Rabinowitz’s interest in asthma began two decades ago. After growing up in an Orthodox family in Montreal and attending medical school at hometown McGill University, he went to New York City to do his residency in pediatrics at Yeshiva University’s Albert Einstein Medical Center in the Bronx. He says he was not quite prepared for the rush of poor, inner-city kids that confronted him — nor for the enormous proportion who suffered from asthma. One patient he saw repeatedly in the emergency room, a young black girl, would be wheezing audibly each time she arrived.

“I would be working at 2 a.m. and she would come in. It’s like she was breathing through a straw. Once you saw her you just wanted to put her on a ventilator,” he said. “That was one of the things that stayed with me.”

He also found a personal reason to research asthma during his training: During his rotation for pulmonology, he recalled with a laugh, a breathing test alerted him to his own minor case of asthma. “I was supposed to be the control, and I ended up failing the test,” he said.

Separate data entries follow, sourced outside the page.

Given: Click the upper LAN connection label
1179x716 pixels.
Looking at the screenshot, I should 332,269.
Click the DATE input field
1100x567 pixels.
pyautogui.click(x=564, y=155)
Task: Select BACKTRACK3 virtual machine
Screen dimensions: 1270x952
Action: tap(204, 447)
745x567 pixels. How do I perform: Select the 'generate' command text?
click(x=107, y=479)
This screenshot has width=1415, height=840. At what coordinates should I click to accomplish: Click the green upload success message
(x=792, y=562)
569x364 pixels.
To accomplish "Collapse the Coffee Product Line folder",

One reason that it remains impossible to name smoking or pollution as culprits, says Rabinowitz, is that so many factors are at play. Theories about the current spike in urban asthma point to factors ranging from mold to cockroach droppings to bad health care. But the field needs better data: Previous studies looking at urban asthma have used centralized sensors at schools or in downtown areas and tried to correlate daily environmental readings with spikes in asthma. Rabinowitz is improving the research by using personal monitoring devices to track children’s exposure to bad air. These two-pound monitors, which resemble soft lunch boxes, allow Rabinowitz to measure the exact daily exposure that kids receive from pollution, mold and cigarette smoke — what he calls “the Pig Pen effect,” after the Peanuts comic-strip character. Students wear the monitors for six-day stretches several times each year, and on-board computers and filters calculate the personal pollution for each student.

Rabinowitz says he thrives off the “instant gratification” that healing children provides. “It would be very frustrating for me to work with old people, because once you solve one problem another one comes up,” he said. “Kids get better. That’s why I like working with kids.”

Rabinowitz’s goofy smile and battered black leather jacket — he eschews the white doctor’s coat — probably help him, he says, to relate to the kids he sees at biweekly clinics. One question his patients invariably ask, he says, is about the black yarmulke he wears. “Kids will ask that question right away,” he said.

He and his wife Rachel, a radiation oncologist, attend East Denver Orthodox Synagogue. Three children — Avi, 8, Yoni, 6, and Suzanne, 2 — round out the family. Thankfully, he says, there’s no sign of asthma in the children so far.

“We don’t talk about medicine when we get home,” Rabinowitz said, adding that three kids and two medical jobs make it tricky to balance his family’s time. “I really look forward to Shabbat.”

As the next step in the research, Rabinowitz’s team will begin installing air filters in the homes of some of the school’s families. He is also planning programs in some homes to encourage parents to quit smoking. Then his team will study how those changes affect individual students’ exposure and, consequentially, their health. The results will be widely watched.

Asked if asthma is a less thrilling area of medicine than higher-profile areas such as AIDS or cancer, Rabinowitz just laughed. “But we see [asthma] so often. That’s why I can’t think of a disease more exciting.”